2014-04-08
Project Planning
Participants:
- Hanna
- Michael
Place:
- Freiburg
Time:
- 8 April 2014, 1–3pm
Topic 1: presentation of planned pilot study by Hanna
- N-Kurdish, ~14.000 words, 7 texts recorded ~50-100 years ago, transcribed and translated (no original audio)
- creating ELAN -files of the digitized transcription, devided into sentences (work finished)
- manually annotating according to GRAID conventions (work started)

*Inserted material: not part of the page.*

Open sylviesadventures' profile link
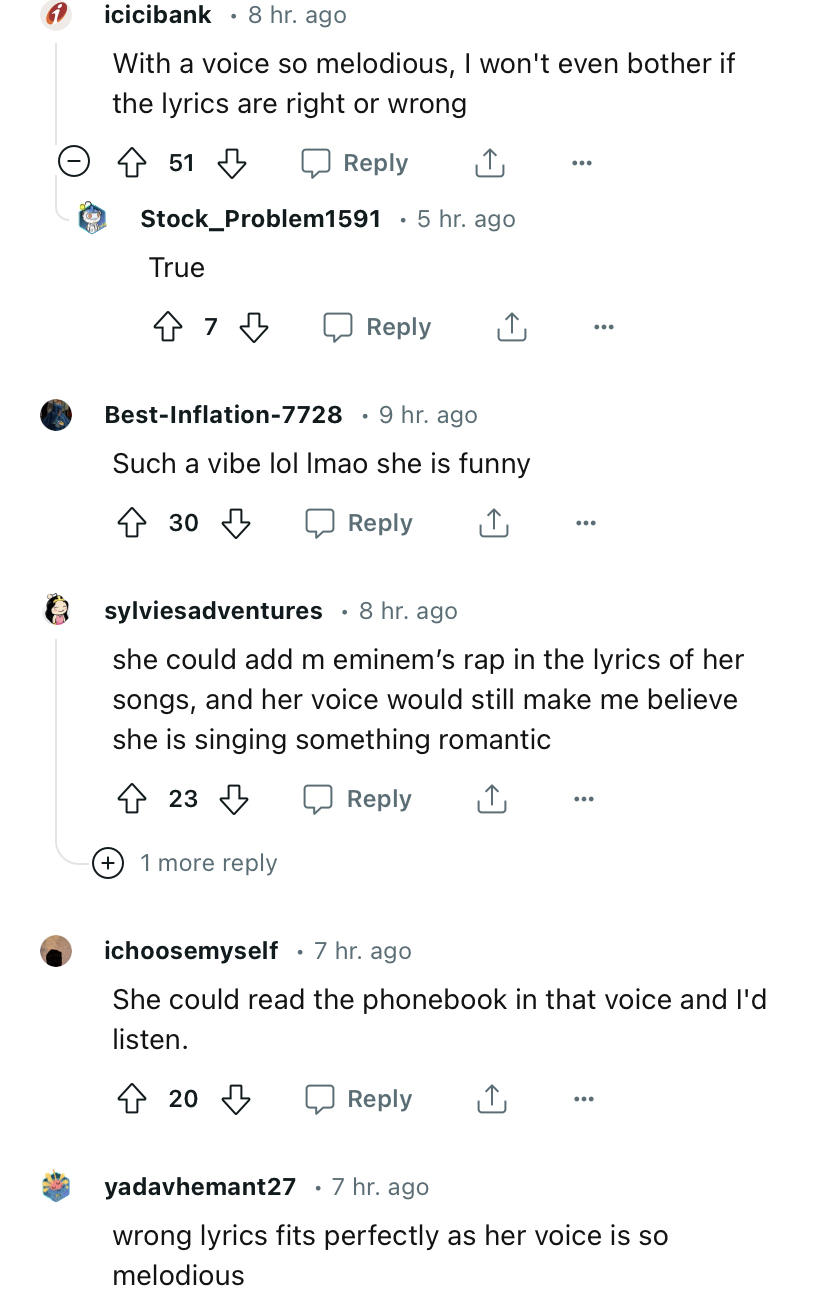The width and height of the screenshot is (828, 1290). pos(213,611)
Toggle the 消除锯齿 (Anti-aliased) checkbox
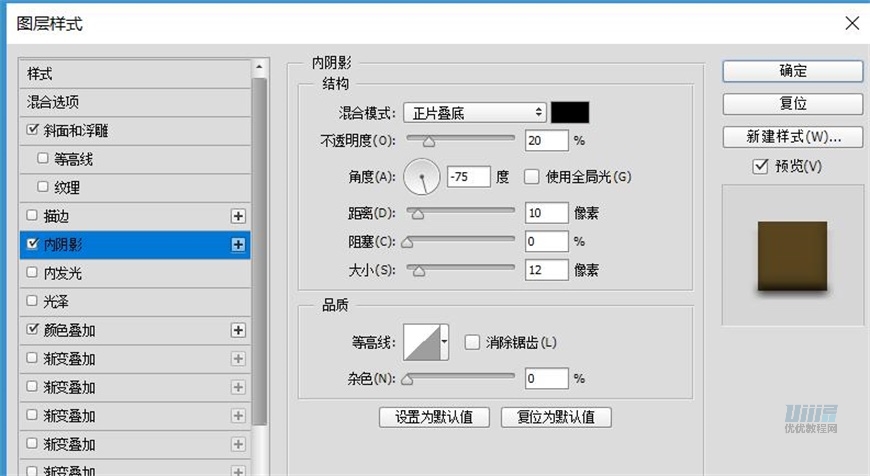The width and height of the screenshot is (870, 476). [x=472, y=342]
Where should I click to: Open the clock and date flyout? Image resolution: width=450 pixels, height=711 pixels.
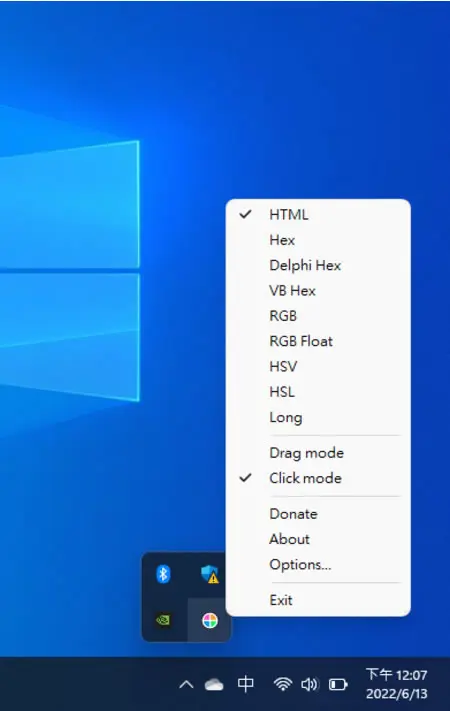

- analyzes (work planned to be done in April)
Topic 2: discussion
- possible improvements in ELAN-tier structure (according to other Freiburg corpus projects
- possible workflows for collaborative work between Freiburg, Bamberg, Tromsø
- language for second pilot study will be Skolt Saami (Lagercrantz-texts digitized by Julia)
Open questions:
- where to store our working copies of the ELAN -files: SVN, Git-Hub, TLA, other?, preliminary solution is Dropbox
- can we use computational linguistic tools for (semi-) automatic annotation of Kurdish?
- which other Kurdish languages to include in the final study?
- which other Saami languages to include in the final study?
Tasks:
- Hanna checks copyright issues for the Kurdish texts
- Hanna checks wether or not there are any computational linguistic tools available for Kurdish
- Micha adjusts the ELAN -tier structure once the annotations of the first file are completed
Next meeting:
- 30 April Freiburg (RegEx training together with members of the other Freiburg corpus projects)